Cautionary Statement Regarding Forward-Looking Statements
This Quarterly Report on Form 10-Q, Unaudited Financial Statements, and Notes to
Unaudited Financial Statements contain forward-looking statements that discuss,
among other things, future expectations and projections regarding future
developments, operations, and financial conditions. All forward-looking
statements are based on management's existing beliefs about present and future
events outside of management's control and on assumptions that may prove to be
incorrect. If any underlying assumptions prove incorrect, our actual results may
vary materially from those anticipated, estimated, projected, or intended. We
undertake no obligation to publicly update or revise any forward-looking
statements to reflect actual results, changes in expectations or events or
circumstances after the date this Quarterly Report on Form 10-Q is filed.
When this report uses the words "we," "us," "our," or "HDHC" and the "Company,"
they refer to High Desert Holding Corp.
Overview
Since our inception in 2013, we have been engaged in the identification,
potential acquisition, and on-going exploration of precious and non-precious
mineral properties located in the Western United States with an initial emphasis
in Nevada. Until May 2015, we did not have patented or unpatented mineral claims
and our activities only consisted of initial discussions and due diligence
sample testing.
We currently hold ten (10) unpatented mining claims located in Esmeralda County,
Nevada, commonly known as "Kibby Flats Property". We also hold fifty (50)
unpatented mining claims commonly referred to as the "QR Property" located in
Humboldt County, Nevada.
Funding permitted, we expect to devote the majority of our efforts permitting
and exploring the QR Property. Since the end of the fiscal year ended December
31, 2016 and through the date of this report, we were unable to commence
material field activities due our lack of financial resources.
Results of Operations
Revenues
We have not earned any revenues since our inception and we do not anticipate
earning revenues in the near future.
Operating Expenses
For the three and nine months ended September 30, 2019 we incurred exploration
costs of approximately $5,000 related to the annual claim maintenance costs, a
reduction of approximately 70% from the comparable prior periods in 2018. We are
continuing to focus on obtaining appropriate funding to begin our planned
exploration program. As our funding permits, we expect to incur increasing
exploration costs for at least the next twelve months.
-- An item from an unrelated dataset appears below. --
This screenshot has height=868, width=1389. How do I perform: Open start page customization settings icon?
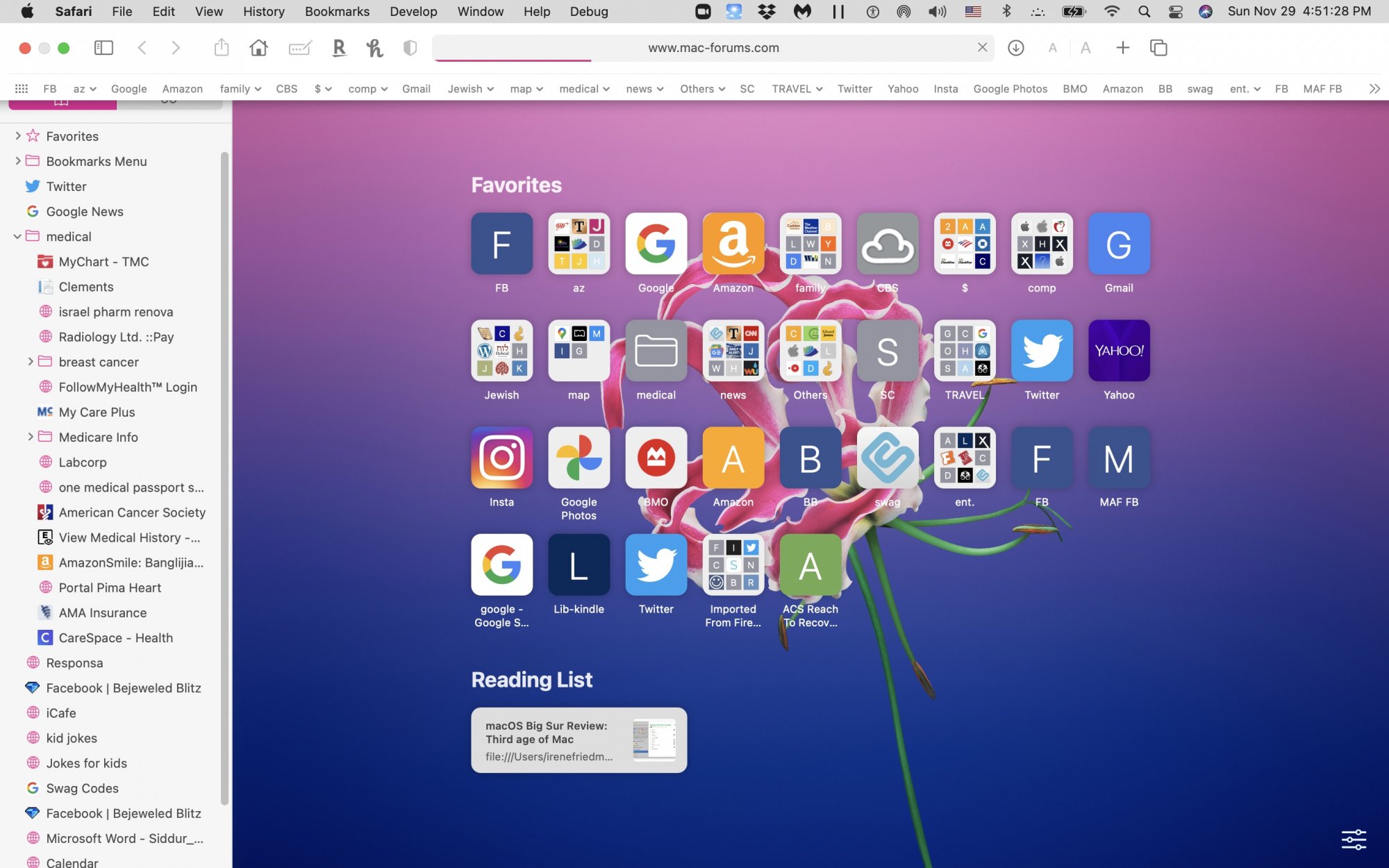pos(1354,839)
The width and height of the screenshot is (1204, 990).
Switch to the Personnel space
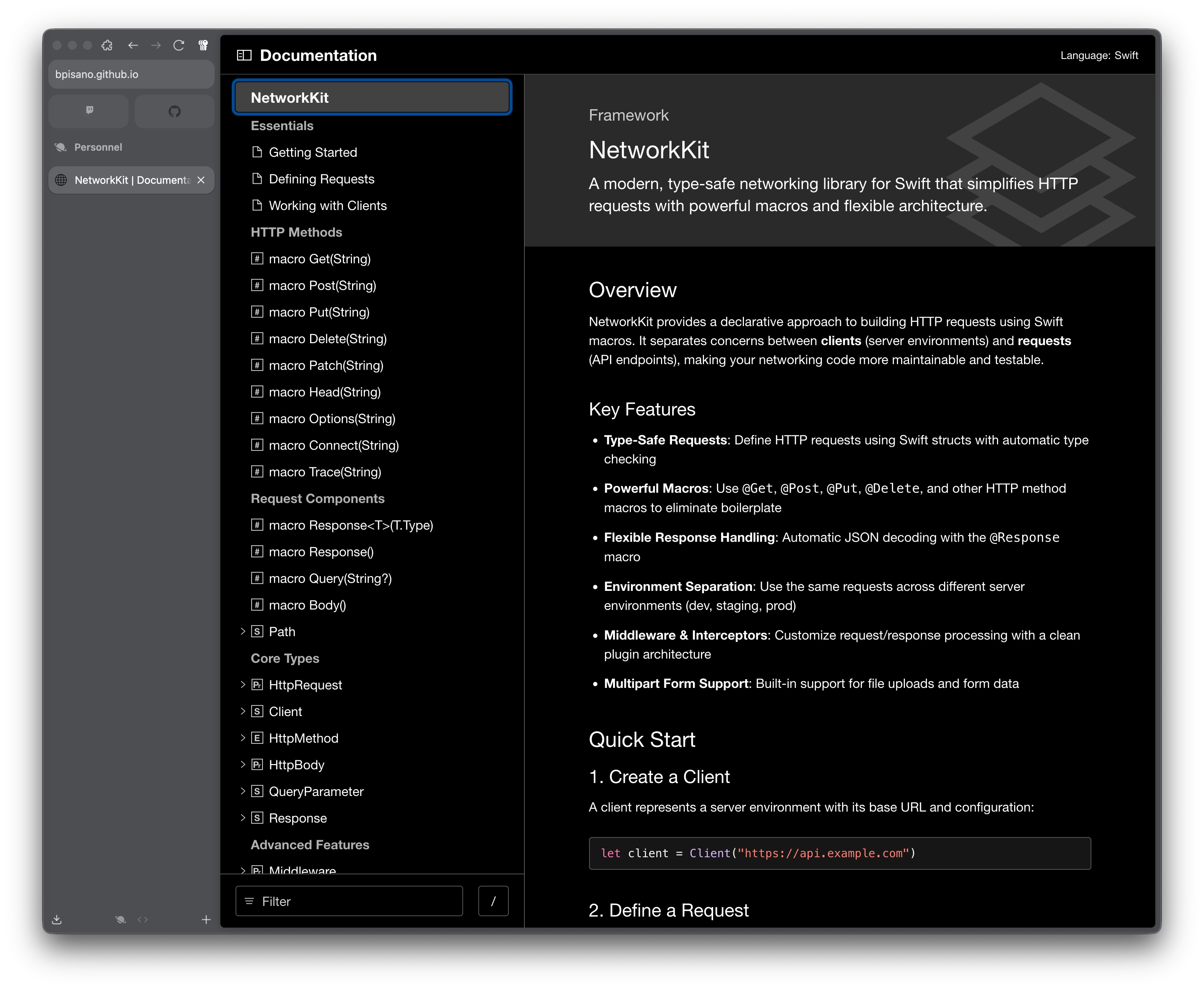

During the three months ended September 30, 2019, our general and administrative
costs decreased approximately $8,000 to approximately $16,000 from the prior
comparable period of 2018. During the nine months ended September 30, 2019 our
general and administrative costs decreased by approximately $15,000 to
approximately $56,000 from approximately $71,000 incurred in the nine month
period ended September 30, 2018. These decreases primarily consist of reductions
in travel costs incurred. General and administrative expense primarily consists
of director fees totaling $10,000 per quarter and professional fees associated
with regulatory compliance and facilities costs to maintain our corporate
office.
9
Liquidity and Capital Resources
As of September 30, 2019, the Company had a working capital deficit of
approximately $186,000. Nearly all current obligations due, inclusive of
$155,000 of director fees, are held by related parties that informally agreed to
defer payment until the Company's financial resources improve (however, they are
under no formal obligation to continue to do so).
During the nine months ended September 30, 2019 our cash used in operations was
due to the Company continuing to incur operating expenses included in our net
loss of approximately $57,000.
Our current available capital reserves are not sufficient for the Company to
remain operational. We require additional equity and / or debt financing to
implement our exploration and other business plans.
Our auditors have issued a "going concern" opinion on our financial statements
for the year ended December 31, 2018, meaning that there is substantial doubt we
can continue as an on-going business for the next twelve months unless we obtain
additional capital. No substantial revenues are anticipated until we have
completed one or more financings and implemented our plan of operations. Our
sole Officer, and other affiliates, have provided the financial resources to
continue as a going concern, however, they have no obligations to do so.
We have achieved success in using shares of our restricted and unregistered
shares of common stock in making capital asset acquisitions including mining
equipment and mineral properties. We expect to continue to issue shares for
certain future capital acquisitions and to compensate certain officers,
directors, and other consultants; however, there is no guarantee we will be able
to do so at terms favorable to our operating plans or at all.
Critical Accounting Policies
Our Unaudited Financial Statements and Notes to Unaudited Financial
Statements have been prepared in accordance with U.S. GAAP. The preparation of
these financial statements requires management to make estimates, judgments, and
assumptions that affect reported amounts of assets, liabilities, revenues, and
expenses. We continually evaluate the accounting policies and estimates used to
prepare the condensed financial statements. The estimates are based on
historical experience and assumptions believed to be reasonable under current
facts and circumstances. Actual amounts and results could differ from these
estimates made by management. Certain accounting policies that require
significant management estimates and are deemed critical to our results of
operations or financial position are discussed in our Annual Report on Form 10-K
for the year ended December 31, 2018.
Off-Balance Sheet Arrangements
We do not have any off-balance sheet arrangements.